14 de maio de 2015

Quando o Professor terá reconhecimento?

Na bucha respondo: quando estes tiverem total plenitude de seus conhecimentos e valores frente aos despachos políticos de quem deveriam valorizar sempre o caminho mais curto e pródigo para se alcançar uma sociedade menos desigual e próspera.

Hoje é como muito pesar que escrevo a vocês colegas de profissão.

Este tempo de conversa entre nós é para falar sobre mais um descumprimento quanto à devida valorização do profissional do magistério.

Iremos falar do Rateio do FUNDEB.
Em Dezembro do ano passado escrevi AQUI sobre esta sobra que é de direito e direcionado aos profissionais da educação brasileira.

"Professores devem ser tratados e valorizados como profissionais e não como abnegados que trabalham apenas por vocação. A diferença salarial entre professores e demais profissionais com mesmo nível de instrução é inaceitável. Enquanto salário e carreira não forem atraentes, o número de jovens dispostos a seguir a carreira do magistério continuará sendo baixo. Elevar os salários do magistério é opção mais política do que técnica. Implica em mudar prioridades e passar a enxergar a Educação como a principal fonte sustentável de desenvolvimento econômico e social de um país" (Observatório do Plano Nacional da Educação).

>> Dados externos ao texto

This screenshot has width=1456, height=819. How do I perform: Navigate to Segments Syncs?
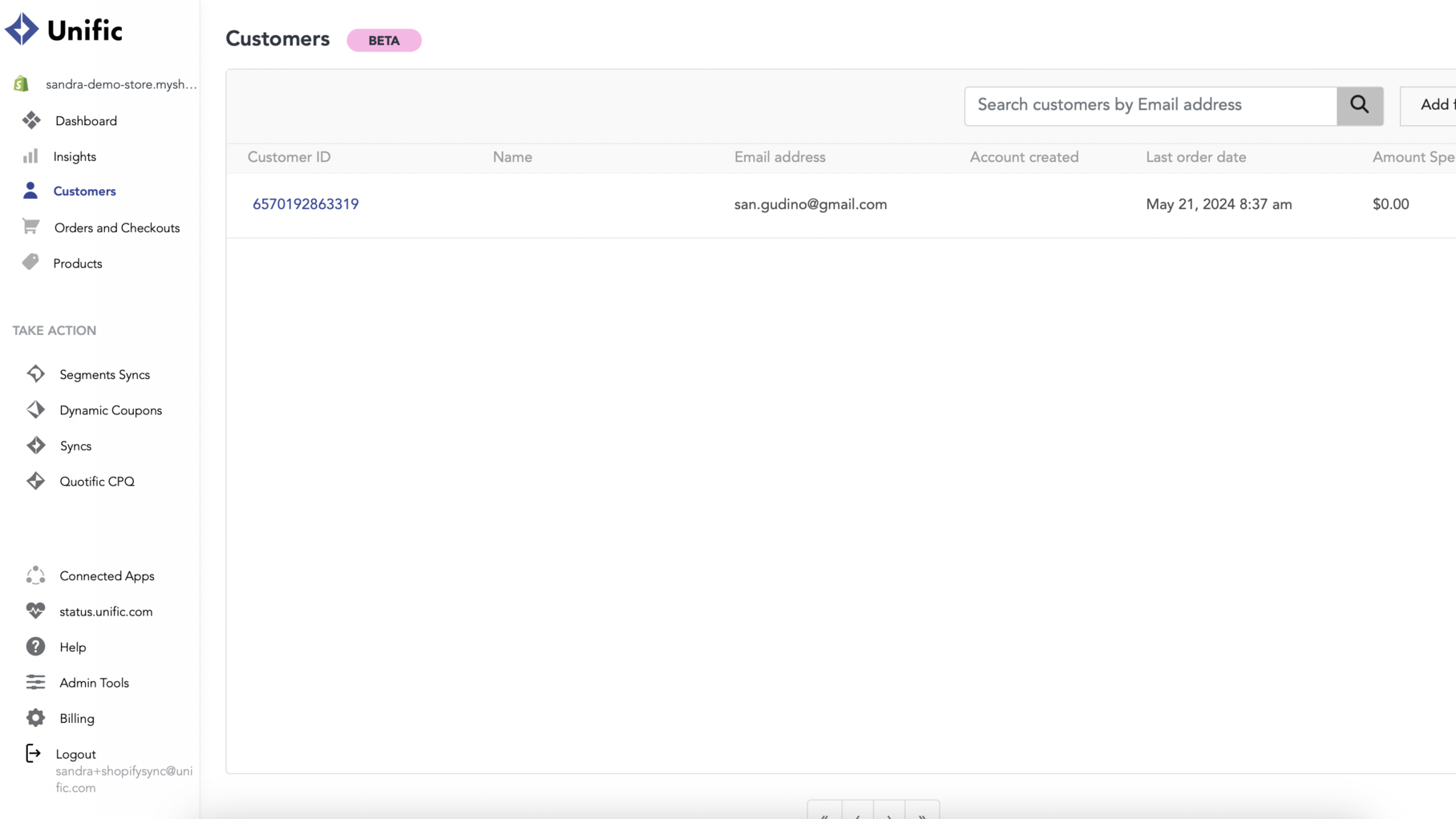104,375
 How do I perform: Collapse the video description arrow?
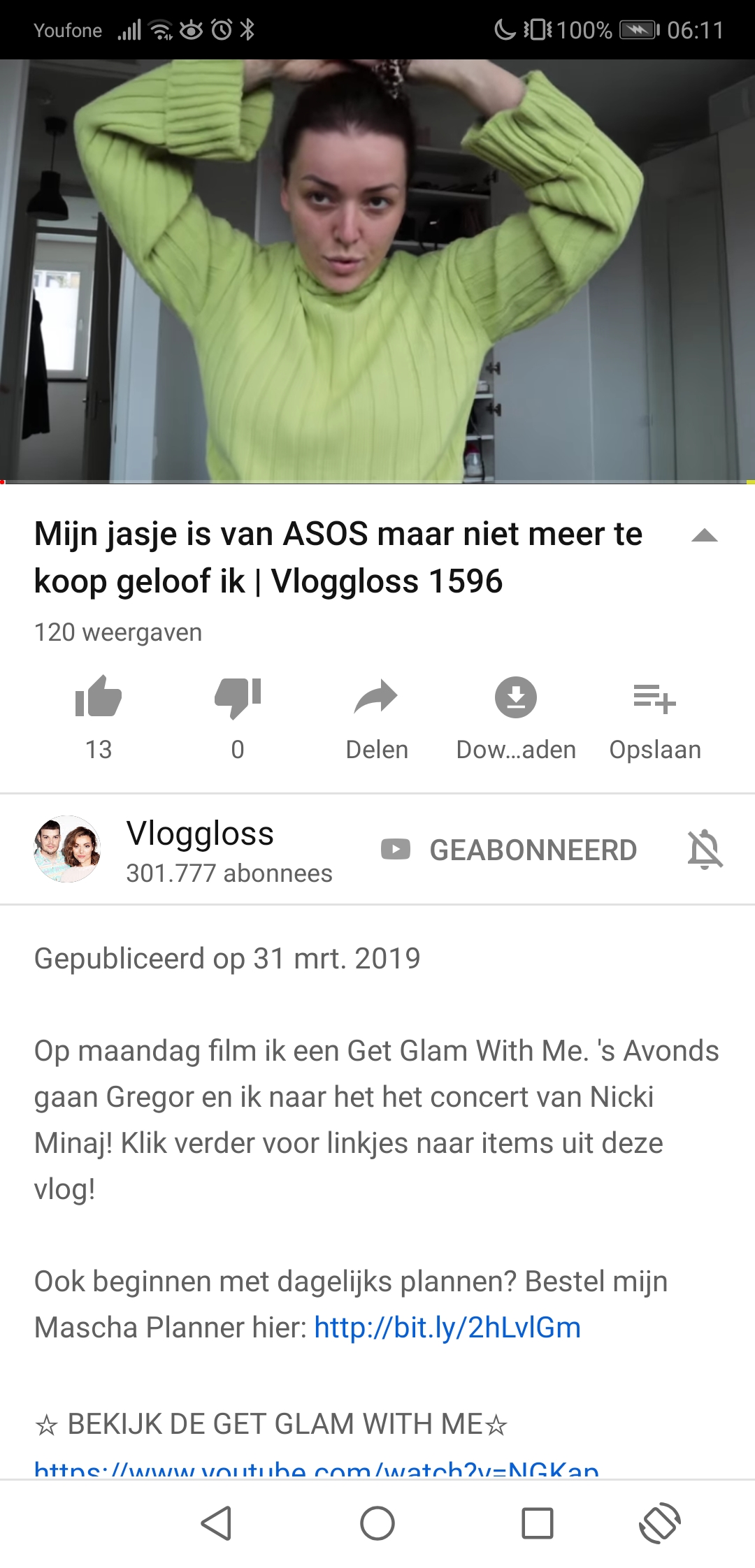705,536
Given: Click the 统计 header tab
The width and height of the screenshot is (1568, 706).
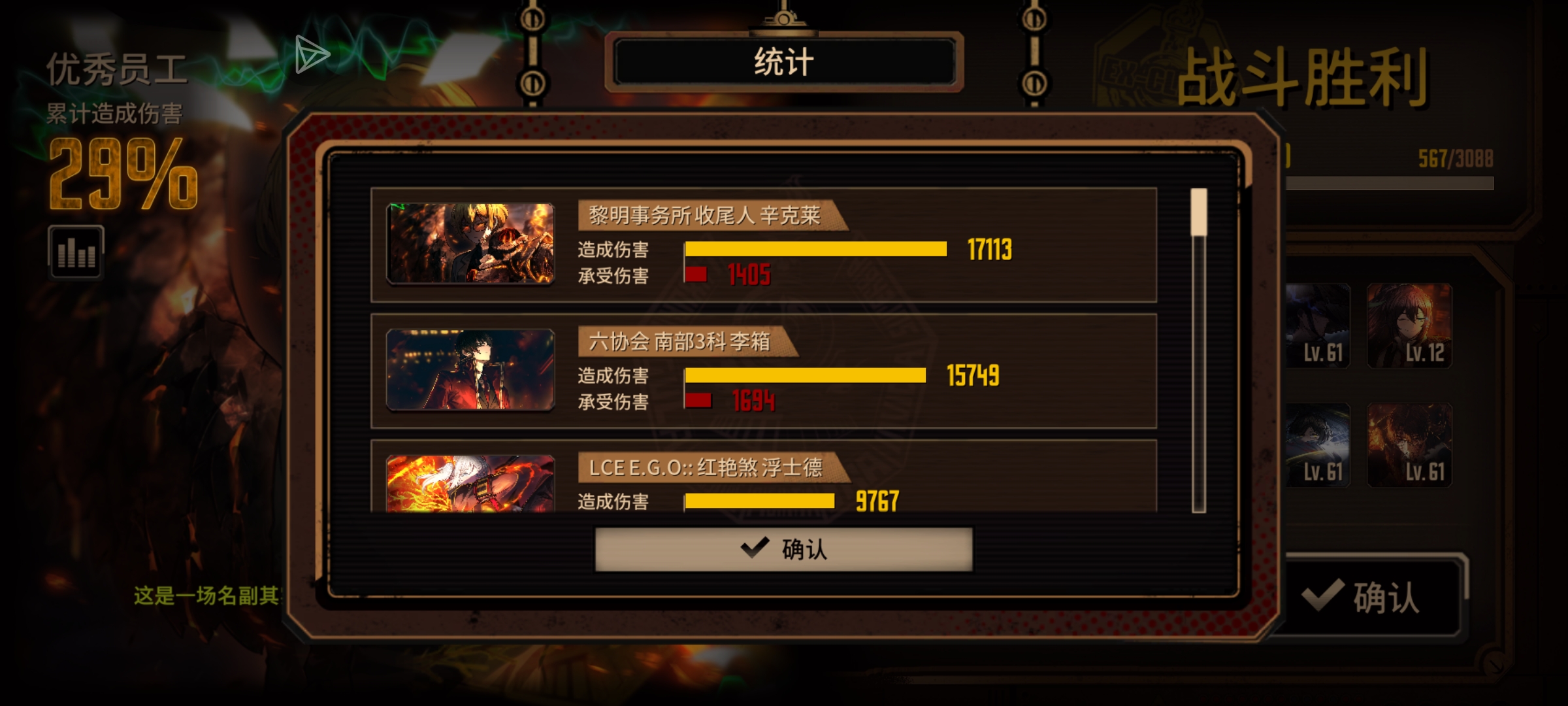Looking at the screenshot, I should click(x=784, y=63).
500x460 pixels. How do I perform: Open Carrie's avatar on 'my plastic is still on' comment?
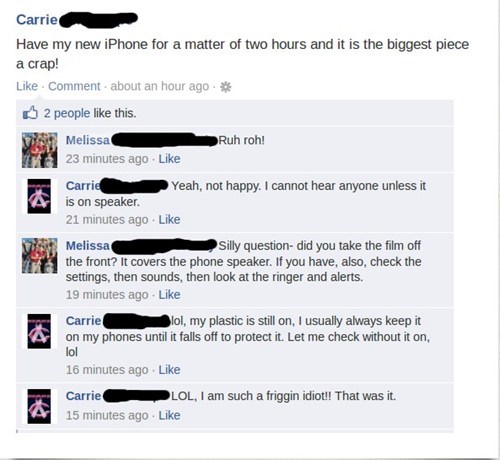(x=39, y=331)

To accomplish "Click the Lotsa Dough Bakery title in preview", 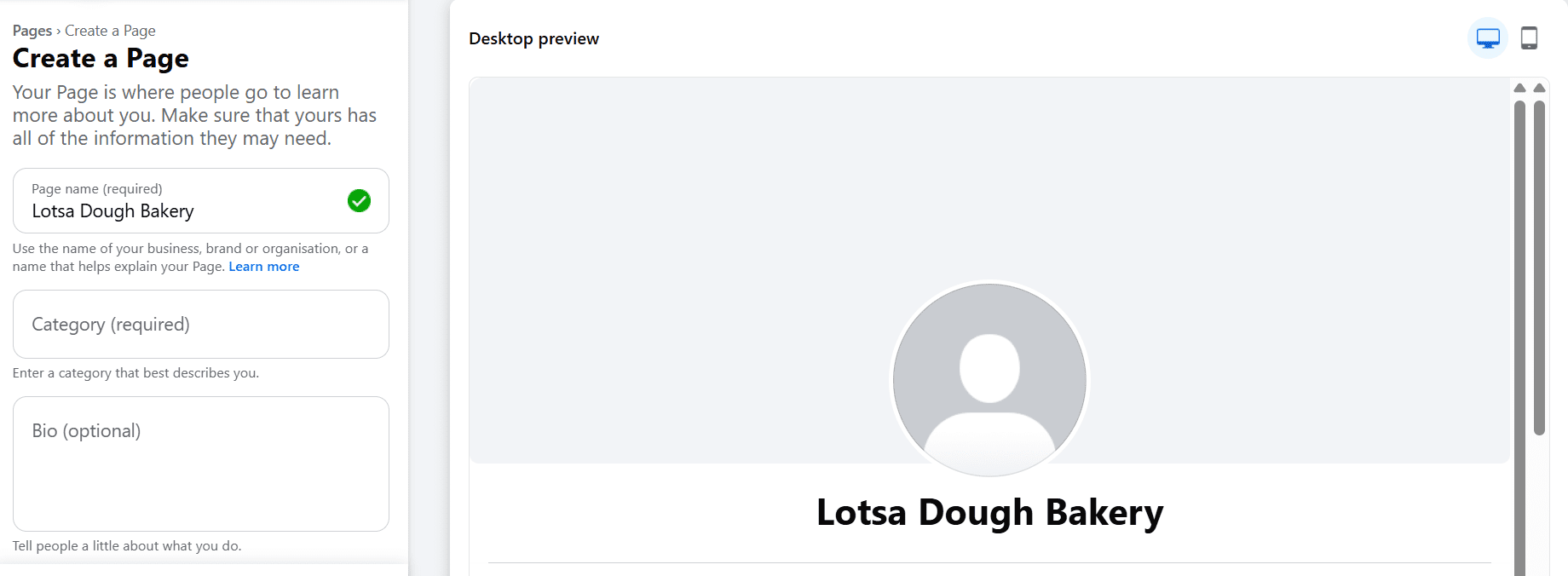I will 990,512.

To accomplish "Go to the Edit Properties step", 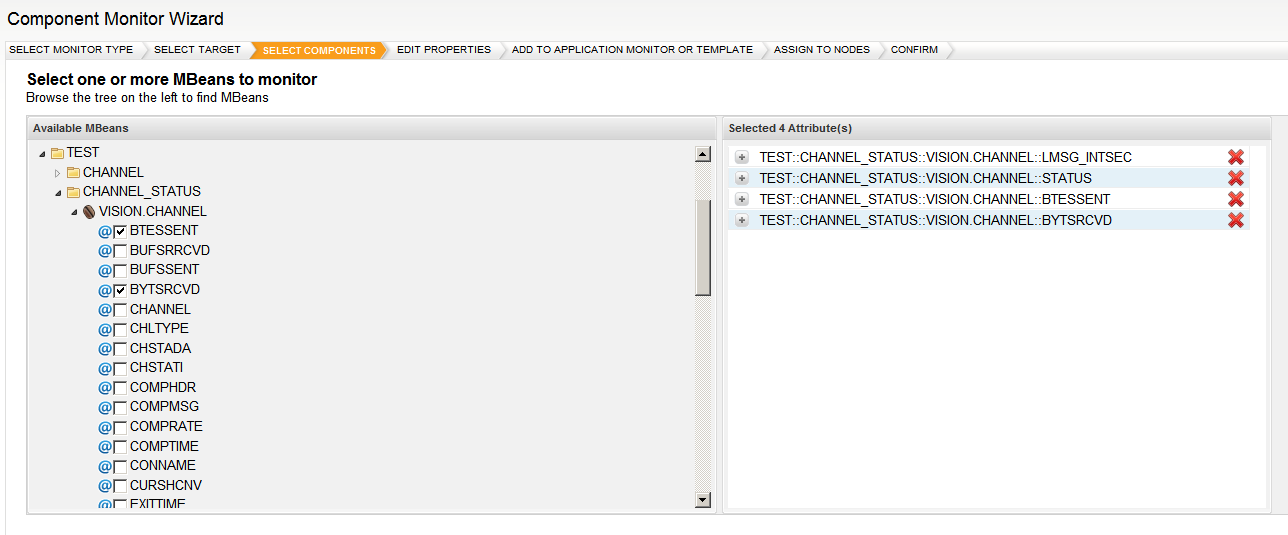I will [x=443, y=50].
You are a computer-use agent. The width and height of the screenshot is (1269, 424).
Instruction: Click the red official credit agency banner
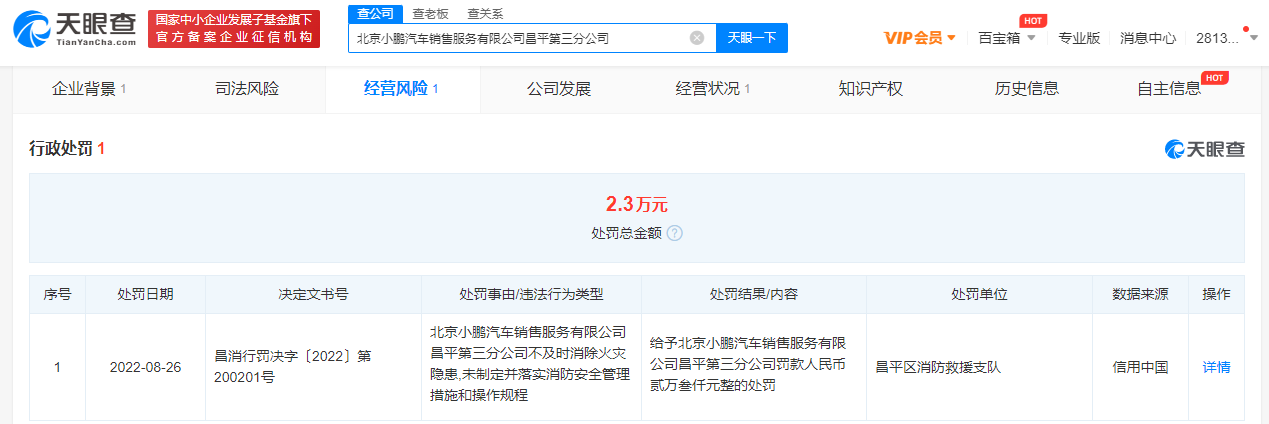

Enquanto políticas e mais políticas são feitas com o intuito de melhorar a vida educacional de nosso país, consequentemente a do professor, certos políticos partidários se comporta de forma contrária tanto das Leis educacionais como dos discursos para angariar votos durante as campanhas políticas.

O Rateio do FUNDEB que acontece todos os anos é um tipo de Décimo Quarto Salário do magistério.

O estado de Alagoas aprovou este ano (mês de Fevereiro) uma Lei que obriga o Poder Executivo a pagar este Rateio. E foi pago mais de 48 milhões de reais aos profissionais do magistério daquele estado, tendo professor recebendo mais de R$ 9.000,00. Belo reconhecimento, não acham?

Esta sobra é uma boa forma do governo reconhecer e valorizar o professor sem acarretar o equilíbrio financeiro das contas públicas tanto dos municípios como dos estados.

Infelizmente este dinheiro não está chegando até as contas dos professores, vigias, zeladores e motoristas da Secretaria de Educação das cidades de Batalha, São João do Arraial, Morro do Chapéu e Esperantina.

Caso na cidade de Batalha falem de Rateio para a 'dupla dinâmica' do Poder Executivo é capaz de professor perder até o cargo.

Já as duas secretárias tanto de São João do Arraial como do Morro do Chapéu vocês, nós, já conhecem (os). 

E em Esperantina?

Pelo menos foi feito um Requerimento (kkkkkkkkkkkkkkkkk) solicitando da Gestora Municipal uma atitude de divisão do rateio o mais rápido possível aos seus devidos donos.

Por aqui o valor que foi depositado nas contas da prefeitura chega a quase um milhão de reais. Foi depositado no mês passado.

Durante o governo de Francisco Antonio (mais conhecido como Chico Preto) este rateio foi dividido apenas uma vez.
Veio o Lourival Bezerra e também apenas uma vez foi dividido. Este Gestor até aprovou uma Lei Orgânica em que obriga o poder municipal a pagar devidamente este "Décimo Quarto Salário".
Diz a Lei que a prefeitura tem até o dia 31/12 do ano em que foi depositado o dinheiro nas contas públicas para a distribuição do dinheiro em forma proporcional à carga horária de cada servidor público lotado na Secretaria de Educação.

Agora na Gestão de Vilma Amorim, até o momento, parece que os professores terão novamente motivos para lamentar a falta de reconhecimento profissional. Esperamos que não!

Podem dizer que não é OBRIGATÓRIO o poder municipal fazer esta divisão.
Podem dizer que o momento é de crise.
Podem dizer o que quiserem, mas nunca será motivo para deixar o professor em segundo plano e consequentemente a educação local com a falta de bom senso em quererem pagar o que é de direito do professor.

"Na vida nada é tudo, tudo é pouco e pouco é nada, portanto, vivemos em um ciclo vicioso".